§ PROBLEM
Write out the lines of the records between the line holding "Viewport: 1491px width, 1478px height." and the line holding "pos(914,776)", inclusive, copying each line exactly as it appears.

§ SOURCE DATA
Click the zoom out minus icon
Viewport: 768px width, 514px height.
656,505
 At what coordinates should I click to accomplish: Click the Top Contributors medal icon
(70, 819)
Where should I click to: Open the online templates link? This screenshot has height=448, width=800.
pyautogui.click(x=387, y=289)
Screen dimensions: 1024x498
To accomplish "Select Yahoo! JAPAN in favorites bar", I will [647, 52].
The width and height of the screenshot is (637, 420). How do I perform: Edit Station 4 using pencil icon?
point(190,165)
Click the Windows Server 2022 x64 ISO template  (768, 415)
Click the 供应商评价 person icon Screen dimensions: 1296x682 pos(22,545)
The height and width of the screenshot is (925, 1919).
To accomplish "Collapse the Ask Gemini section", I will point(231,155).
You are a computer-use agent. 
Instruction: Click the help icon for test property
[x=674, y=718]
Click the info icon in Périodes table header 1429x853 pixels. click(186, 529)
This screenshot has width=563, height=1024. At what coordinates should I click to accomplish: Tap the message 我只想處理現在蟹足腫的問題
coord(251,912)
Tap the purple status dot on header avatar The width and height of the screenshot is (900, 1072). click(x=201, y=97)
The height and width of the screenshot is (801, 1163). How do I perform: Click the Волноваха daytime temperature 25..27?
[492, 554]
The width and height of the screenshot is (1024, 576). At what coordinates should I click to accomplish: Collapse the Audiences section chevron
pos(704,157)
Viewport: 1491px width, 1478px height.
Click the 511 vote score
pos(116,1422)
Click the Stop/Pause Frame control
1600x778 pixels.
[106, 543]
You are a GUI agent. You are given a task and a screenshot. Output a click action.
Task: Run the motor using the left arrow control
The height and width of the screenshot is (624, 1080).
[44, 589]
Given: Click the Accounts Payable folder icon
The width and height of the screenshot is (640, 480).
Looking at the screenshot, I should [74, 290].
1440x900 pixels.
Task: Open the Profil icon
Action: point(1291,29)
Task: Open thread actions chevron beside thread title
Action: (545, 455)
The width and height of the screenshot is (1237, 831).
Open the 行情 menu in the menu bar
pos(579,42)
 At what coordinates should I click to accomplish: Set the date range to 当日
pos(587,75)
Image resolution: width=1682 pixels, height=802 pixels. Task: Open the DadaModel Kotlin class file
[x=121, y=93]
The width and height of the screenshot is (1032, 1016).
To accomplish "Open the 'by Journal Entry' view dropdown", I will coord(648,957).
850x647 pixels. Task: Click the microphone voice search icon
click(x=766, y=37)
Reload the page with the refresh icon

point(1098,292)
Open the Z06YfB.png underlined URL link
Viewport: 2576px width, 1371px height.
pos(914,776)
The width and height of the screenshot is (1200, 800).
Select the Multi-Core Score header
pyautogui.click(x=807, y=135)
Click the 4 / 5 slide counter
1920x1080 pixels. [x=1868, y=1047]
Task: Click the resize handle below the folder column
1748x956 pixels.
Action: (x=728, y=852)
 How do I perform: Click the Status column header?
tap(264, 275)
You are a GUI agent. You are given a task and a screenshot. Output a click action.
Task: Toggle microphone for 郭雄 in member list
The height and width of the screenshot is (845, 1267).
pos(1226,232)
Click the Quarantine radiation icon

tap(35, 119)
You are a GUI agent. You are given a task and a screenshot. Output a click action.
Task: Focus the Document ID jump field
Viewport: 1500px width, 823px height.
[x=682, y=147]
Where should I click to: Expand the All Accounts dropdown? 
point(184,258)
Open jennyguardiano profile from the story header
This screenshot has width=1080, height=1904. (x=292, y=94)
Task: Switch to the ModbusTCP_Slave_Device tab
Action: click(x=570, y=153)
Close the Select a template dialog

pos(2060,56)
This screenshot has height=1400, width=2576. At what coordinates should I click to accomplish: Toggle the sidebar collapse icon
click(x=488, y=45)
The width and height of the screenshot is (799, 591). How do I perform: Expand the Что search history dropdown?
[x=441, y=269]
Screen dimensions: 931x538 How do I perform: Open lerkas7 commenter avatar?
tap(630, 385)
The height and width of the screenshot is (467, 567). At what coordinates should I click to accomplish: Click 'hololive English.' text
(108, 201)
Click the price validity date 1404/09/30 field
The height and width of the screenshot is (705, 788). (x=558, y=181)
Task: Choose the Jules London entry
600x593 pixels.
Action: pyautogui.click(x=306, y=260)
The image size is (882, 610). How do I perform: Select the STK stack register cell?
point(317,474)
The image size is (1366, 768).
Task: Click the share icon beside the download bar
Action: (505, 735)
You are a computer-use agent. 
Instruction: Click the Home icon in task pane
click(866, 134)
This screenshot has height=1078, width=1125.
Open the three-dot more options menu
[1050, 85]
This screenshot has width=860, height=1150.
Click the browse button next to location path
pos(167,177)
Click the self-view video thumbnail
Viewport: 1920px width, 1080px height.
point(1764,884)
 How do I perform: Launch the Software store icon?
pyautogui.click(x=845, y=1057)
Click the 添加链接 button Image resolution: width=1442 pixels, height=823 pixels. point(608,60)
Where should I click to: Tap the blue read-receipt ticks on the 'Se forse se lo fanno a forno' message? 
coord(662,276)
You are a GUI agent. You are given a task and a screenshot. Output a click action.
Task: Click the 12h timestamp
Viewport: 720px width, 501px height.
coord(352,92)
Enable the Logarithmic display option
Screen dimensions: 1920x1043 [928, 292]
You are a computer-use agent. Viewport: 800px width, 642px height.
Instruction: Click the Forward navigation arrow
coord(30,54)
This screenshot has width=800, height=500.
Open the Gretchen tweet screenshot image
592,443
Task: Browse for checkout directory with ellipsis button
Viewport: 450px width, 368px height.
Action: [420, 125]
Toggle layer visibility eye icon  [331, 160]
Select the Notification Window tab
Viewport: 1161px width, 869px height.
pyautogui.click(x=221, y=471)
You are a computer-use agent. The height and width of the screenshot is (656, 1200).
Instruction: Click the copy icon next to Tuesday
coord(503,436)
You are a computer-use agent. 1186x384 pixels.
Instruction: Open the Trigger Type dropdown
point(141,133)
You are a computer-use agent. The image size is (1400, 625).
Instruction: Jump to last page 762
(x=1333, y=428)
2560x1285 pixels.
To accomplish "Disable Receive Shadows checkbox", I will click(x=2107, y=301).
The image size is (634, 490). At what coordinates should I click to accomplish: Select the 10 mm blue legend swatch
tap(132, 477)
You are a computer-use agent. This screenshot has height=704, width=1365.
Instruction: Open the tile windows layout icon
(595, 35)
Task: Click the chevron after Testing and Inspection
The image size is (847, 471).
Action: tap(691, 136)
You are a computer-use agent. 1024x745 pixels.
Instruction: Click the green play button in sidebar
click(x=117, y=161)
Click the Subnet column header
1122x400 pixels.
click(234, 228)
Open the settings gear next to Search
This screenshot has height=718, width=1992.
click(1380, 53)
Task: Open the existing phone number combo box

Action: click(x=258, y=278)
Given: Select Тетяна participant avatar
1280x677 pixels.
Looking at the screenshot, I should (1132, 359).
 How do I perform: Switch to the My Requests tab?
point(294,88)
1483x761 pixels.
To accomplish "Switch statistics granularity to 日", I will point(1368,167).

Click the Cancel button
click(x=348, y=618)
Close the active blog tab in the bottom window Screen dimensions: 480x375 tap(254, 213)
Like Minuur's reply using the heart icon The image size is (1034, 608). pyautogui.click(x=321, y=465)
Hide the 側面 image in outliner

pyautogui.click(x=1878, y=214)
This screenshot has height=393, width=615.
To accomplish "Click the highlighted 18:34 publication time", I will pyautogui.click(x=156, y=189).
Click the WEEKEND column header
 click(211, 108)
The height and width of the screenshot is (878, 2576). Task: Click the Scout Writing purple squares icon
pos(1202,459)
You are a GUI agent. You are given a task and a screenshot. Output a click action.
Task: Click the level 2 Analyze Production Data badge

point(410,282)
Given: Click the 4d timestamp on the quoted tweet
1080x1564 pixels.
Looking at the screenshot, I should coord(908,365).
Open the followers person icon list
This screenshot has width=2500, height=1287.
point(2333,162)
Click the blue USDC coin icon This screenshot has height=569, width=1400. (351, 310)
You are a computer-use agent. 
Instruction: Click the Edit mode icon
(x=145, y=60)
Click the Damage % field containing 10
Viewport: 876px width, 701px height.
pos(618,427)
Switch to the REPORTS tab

§ ANSWER TO THE TASK
Viewport: 1491px width, 1478px height.
Click the 511 vote score
pos(116,1422)
Click the Stop/Pause Frame control
1600x778 pixels.
[106, 543]
You are a GUI agent. You are given a task and a screenshot. Output a click action.
Task: Run the motor using the left arrow control
The height and width of the screenshot is (624, 1080).
[44, 589]
Given: Click the Accounts Payable folder icon
The width and height of the screenshot is (640, 480).
Looking at the screenshot, I should [74, 290].
1440x900 pixels.
Task: Open the Profil icon
Action: point(1291,29)
Task: Open thread actions chevron beside thread title
Action: (545, 455)
The width and height of the screenshot is (1237, 831).
Open the 行情 menu in the menu bar
pos(579,42)
 At what coordinates should I click to accomplish: Set the date range to 当日
pos(587,75)
Image resolution: width=1682 pixels, height=802 pixels. Task: Open the DadaModel Kotlin class file
[x=121, y=93]
The width and height of the screenshot is (1032, 1016).
To accomplish "Open the 'by Journal Entry' view dropdown", I will coord(648,957).
850x647 pixels. Task: Click the microphone voice search icon
click(x=766, y=37)
Reload the page with the refresh icon

point(1098,292)
Open the Z06YfB.png underlined URL link
Viewport: 2576px width, 1371px height.
pos(914,776)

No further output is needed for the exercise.